# Bad day to bring the kiddo to big als. LOL



## Ciddian (Mar 15, 2006)

Omg what a day... I've learned that taking an almost 1 year old to a fish shop alone might not be the smartest but she had a blast!

The crummy thing about winter and fish stores is the fact you have to shed all of your winter layers if you plan to stay awhile. So I pulled off the kiddo's jacket, tucked it away while she was being amused by the turtles in the pond just as you enter Scar's big als fish room. 

Then we checked out the SW tanks, I was telling her what clown fish and tangs looked like and no matter what Grandma says they are not nemos. 

We checked out the feeders and goldies.. This is the point where Kat starts making happy noises, which are a hell of a lot like a leaky balloon. (sorry if you were in the fish room at this time. LOL)

I was checking out the shrimps they had in, holding her hand tightly. We are both tired of being stuck indoors, and she's walking/running like a mad drunk now and needed some new surroundings. So for a second I loose grip of her hand and off she goes. She took a spill in a large puddle. LOL I helped her up since she didn't even notice and couldn't figure out why one of her pant legs was longer..

Until one of the fish people down there handed me her shoe.  omfg.. Wet sock. LOL

She had a mini tantrum as I was looking at plants but that went away quickly when she caught sight of the crayfish and guppies. 

We went back upstairs, which btw was littered with boxes and stock. D: Not something I care to walk around, esp with a 30 pound kid in my arms. Not anyone's fault, it sounded like there was short staff and it wasn't anything the dry goods guy could do much about.

We checked out some bulbs and picked up some filters which are much needed (my ac sponges are falling apart XD) and the staff was very helpful.

I go to check out.. Kat gets super excited about all the easy to reach bins with misc. fish stuff. Plastic plants and fish food.. Nothing really to stress about. So I am trying to keep track of her and pay for my items when I look down and she has blue hands.

Blue hands? Oh.... fudge.  She found the jungle fungus cure. She didn't open it but she managed to find the one leaky one. So I wrestled her layers back on and got her out to the car to clean her up. I probably looked like I was abusing my child by the way I was trying to scrub the blue off of her hands. 

Lesson learned. Bring a friend or spouse when going to big als with a toddler. XD


----------



## Joeee (Apr 3, 2010)

Well, everyone has their bad days, but at least you bought all the stuff you needed right?

And you can look at fish stuff for longer if you force the hubby to look after the kid. =]


----------



## Ciddian (Mar 15, 2006)

I really do love bringing Kat with me to the stores. She really likes seeing all the new fish. Our's are boring atm I think. XD

Yup! Despite all the unforeseen stuff got lots done :3


----------



## coldmantis (Apr 5, 2010)

yes today is a bad day, took me 2 1/2 hours to get to work, usually it takes me 30-45 minutes, I was so tempted to turn back and call in sick.


----------



## Ciddian (Mar 15, 2006)

I know it was snowy and I really didn't mind going slow but everyone was going 40 everywhere. I don't doubt it took you that long D:


----------



## Tbird (Oct 5, 2009)

[Saved data entries]
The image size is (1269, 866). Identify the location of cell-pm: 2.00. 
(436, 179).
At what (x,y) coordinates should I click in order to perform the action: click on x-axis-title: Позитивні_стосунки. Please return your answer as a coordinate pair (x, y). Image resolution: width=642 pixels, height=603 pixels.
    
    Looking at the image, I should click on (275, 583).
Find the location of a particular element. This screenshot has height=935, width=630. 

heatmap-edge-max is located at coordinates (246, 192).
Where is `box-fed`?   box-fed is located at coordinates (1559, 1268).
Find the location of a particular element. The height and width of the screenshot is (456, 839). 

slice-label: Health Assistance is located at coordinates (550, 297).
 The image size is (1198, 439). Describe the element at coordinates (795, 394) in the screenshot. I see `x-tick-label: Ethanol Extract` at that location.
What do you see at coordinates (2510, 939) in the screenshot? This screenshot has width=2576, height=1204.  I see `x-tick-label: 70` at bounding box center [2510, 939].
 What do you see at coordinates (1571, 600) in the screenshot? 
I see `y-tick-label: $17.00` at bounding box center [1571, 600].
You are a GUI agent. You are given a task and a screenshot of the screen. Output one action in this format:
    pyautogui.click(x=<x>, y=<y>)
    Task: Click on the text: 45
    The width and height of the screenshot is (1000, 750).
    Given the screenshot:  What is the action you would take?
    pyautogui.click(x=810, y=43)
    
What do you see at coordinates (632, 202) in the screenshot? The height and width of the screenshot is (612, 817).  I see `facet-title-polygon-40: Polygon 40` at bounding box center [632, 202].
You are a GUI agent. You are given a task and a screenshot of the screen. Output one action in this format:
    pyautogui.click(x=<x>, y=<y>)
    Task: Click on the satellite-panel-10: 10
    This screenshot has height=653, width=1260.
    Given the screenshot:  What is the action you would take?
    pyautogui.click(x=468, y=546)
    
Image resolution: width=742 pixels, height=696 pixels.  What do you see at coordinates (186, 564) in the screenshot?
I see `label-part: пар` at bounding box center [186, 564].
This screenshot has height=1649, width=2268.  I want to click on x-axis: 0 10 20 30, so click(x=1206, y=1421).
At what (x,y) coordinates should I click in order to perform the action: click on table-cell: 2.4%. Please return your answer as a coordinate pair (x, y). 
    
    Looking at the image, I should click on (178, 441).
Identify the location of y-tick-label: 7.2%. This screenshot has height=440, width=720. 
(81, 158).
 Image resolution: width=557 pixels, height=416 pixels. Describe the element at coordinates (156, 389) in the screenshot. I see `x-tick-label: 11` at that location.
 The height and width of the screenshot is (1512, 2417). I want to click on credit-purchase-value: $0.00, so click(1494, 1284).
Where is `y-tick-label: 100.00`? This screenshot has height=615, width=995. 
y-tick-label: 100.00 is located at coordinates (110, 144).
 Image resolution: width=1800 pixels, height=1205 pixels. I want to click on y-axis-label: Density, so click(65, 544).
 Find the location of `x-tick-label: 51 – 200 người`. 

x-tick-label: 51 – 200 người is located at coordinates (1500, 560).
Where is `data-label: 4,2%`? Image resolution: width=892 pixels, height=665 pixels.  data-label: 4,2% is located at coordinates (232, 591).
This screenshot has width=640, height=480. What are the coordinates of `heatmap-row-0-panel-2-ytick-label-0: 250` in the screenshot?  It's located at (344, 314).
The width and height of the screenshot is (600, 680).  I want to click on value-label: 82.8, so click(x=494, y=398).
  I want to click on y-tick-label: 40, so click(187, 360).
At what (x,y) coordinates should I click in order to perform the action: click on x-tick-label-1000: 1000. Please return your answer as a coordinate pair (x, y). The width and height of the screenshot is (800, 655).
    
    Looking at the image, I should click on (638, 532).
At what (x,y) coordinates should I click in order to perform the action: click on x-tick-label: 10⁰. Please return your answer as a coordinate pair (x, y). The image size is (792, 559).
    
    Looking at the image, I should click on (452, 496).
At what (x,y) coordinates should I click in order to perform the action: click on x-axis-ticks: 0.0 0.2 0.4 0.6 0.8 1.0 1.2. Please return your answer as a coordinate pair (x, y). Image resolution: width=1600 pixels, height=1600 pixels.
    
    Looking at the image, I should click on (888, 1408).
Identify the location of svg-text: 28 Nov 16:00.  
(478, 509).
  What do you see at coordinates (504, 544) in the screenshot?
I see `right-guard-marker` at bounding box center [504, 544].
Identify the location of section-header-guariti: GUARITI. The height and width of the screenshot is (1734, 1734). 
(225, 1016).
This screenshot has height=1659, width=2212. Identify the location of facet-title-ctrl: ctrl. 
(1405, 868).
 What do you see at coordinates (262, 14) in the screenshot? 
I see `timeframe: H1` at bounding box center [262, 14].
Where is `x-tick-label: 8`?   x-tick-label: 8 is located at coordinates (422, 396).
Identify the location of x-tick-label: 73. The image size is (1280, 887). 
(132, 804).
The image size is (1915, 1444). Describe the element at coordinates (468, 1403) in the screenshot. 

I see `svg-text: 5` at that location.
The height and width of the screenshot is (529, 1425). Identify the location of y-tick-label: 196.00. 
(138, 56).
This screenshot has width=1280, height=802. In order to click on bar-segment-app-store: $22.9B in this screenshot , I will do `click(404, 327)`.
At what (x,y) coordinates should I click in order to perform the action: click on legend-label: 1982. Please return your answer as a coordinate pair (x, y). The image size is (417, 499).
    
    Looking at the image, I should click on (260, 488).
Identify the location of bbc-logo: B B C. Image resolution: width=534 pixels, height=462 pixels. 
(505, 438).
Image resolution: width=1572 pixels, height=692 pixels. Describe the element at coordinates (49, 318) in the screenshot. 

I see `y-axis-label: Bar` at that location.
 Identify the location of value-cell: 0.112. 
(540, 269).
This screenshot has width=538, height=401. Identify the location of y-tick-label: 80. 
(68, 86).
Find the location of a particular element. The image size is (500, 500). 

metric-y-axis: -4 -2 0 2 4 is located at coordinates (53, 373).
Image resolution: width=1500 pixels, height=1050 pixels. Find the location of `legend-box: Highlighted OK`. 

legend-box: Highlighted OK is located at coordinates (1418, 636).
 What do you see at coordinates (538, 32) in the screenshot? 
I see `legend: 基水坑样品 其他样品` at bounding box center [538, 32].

## Task item
List every username that appears as a post header in the fish store thread, each name given once.

## Solution to this task
Ciddian, Joeee, coldmantis, Tbird